■ Assigned task
Working from the line that contains "Focus the Number of cells in series field" down to the last line below, repeat each line exactly.

■ Dataset excerpts
- - - - -
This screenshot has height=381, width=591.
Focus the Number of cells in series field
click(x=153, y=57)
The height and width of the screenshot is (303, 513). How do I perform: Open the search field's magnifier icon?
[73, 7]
- - - - -
■ Written solution
Focus the Number of cells in series field
click(x=153, y=57)
The height and width of the screenshot is (303, 513). How do I perform: Open the search field's magnifier icon?
[73, 7]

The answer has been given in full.